しばらくそうしていたが、アーデルは笑いを止めてオフィーリアを見る。
「それじゃ、もう行くよ」
「待って」
オフィーリアはそう言うと、亜空間から何かの包みを取り出した。それをアーデルに渡す。
「餞別よ。あまりないけど持っていきなさい」
アーデルは包みを開けて中を見る。そこにはクッキーが入っていた。
「悪いね、大事に食べさせてもらうよ」
「味わって食べなさいよ?」
「……お礼といっちゃなんだけどね、一つだけ忠告しておくよ」
「忠告?」
「ばあさんの魔道具に惑わされないように世の中をいい人でいっぱいにしな」
「惑わされる……?」
「強力な魔道具は悪い奴を誘惑する。自分を使えとね。でも、魔道具を使い続けた先は破滅や滅亡さ」
「それって――」
「クッキーの礼はここまでだよ。オフィーリアが聖女として世の中をいい人だらけにすれば問題ないから安心しな」
「分かった。心に留めておくわ」
そこで会話が途切れる。二人は一分程そうしていた。
話は終わった。アーデルはそう思って飛び去ろうとしたが、それをオフィーリアが止める。
「最後に聞いておきたいんだけど」
「……言ってみな」
「私達、出会い方が違えば友達になれたと思う?」
「はぁ? 何を言ってんだい?」
オフィーリアは顔が真っ赤になった。照れと怒り半々だが、それが両方顔に出ているのだろう。

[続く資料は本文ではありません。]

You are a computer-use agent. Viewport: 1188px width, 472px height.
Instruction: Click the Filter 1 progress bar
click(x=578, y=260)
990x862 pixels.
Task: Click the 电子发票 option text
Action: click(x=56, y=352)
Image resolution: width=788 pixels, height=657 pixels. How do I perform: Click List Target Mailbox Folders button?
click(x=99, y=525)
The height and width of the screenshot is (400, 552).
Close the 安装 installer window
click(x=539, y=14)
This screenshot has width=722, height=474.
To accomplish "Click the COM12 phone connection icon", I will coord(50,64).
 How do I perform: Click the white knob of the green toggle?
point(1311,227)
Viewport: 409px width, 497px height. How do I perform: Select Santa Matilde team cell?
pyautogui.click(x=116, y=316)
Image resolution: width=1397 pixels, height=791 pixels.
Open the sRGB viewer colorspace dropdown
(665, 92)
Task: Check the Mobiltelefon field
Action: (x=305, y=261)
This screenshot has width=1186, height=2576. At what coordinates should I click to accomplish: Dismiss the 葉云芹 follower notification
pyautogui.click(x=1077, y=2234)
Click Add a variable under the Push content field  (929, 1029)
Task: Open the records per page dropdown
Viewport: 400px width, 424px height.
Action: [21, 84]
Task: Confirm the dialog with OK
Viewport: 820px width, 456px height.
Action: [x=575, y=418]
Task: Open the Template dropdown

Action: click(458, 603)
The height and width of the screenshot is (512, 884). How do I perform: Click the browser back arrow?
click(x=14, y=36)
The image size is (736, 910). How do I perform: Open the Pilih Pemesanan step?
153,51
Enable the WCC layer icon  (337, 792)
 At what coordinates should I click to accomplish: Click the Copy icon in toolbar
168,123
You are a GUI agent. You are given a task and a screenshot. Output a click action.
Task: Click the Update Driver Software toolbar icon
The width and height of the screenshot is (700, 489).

「もう! 真顔で返さないでよ! ここは、もちろんだよ、とか言って返すところじゃない! あー、言って損した! もう、どこにでも行きなさいよ! しっ、しっ」
オフィーリアは右手で追い払うようにしているが、アーデルは首を傾げたままだ。
「何怒ってんだい。十年近く戦ったけど、いまだにオフィーリアのことはよく分かんないね。そもそも私達は友達だろ?」
「……え?」
「友達は友達でも喧嘩友達ってやつだけどね。最初は本気で私を殺そうとしてたけど、途中から単に戦っただけだろ?」
「まあ、そうね。でも、私が言いたいのはもっと別の友達よ。一緒に遊びに行ったり、恋バナしたり、そんな感じの友達になれたのかなって」
「……さあね。出会い方が違えばそんな可能性もあったのかもしれないね。もしそうなっていたら、クッキーの作り方を教えておくれよ。オフィーリアが作るクッキーは私の好物なんだ」
「いいけど、私は厳しいわよ?」
「お手柔らかに頼むよ――さて、それじゃ、本当に最後だ。もう会うことはないけど、達者で暮らしなよ」
「……ねえ、アーデル、このまま私と一緒に――」
アーデルは目をつぶり何も言わずに首を横に振る。そして微笑んでから軽く右手を振り、東へと飛び去った。
オフィーリアはアーデルが見えなくなるまでずっとその場に居たが、アーデルは一度もこちらを振り向くことはなかった。
アーデルが見えなくなってからもしばらくそうしていたが、これ以上いたところで戻ってくるわけがないと、オフィーリアはアーデルとは反対の方向へ飛び去るのだった。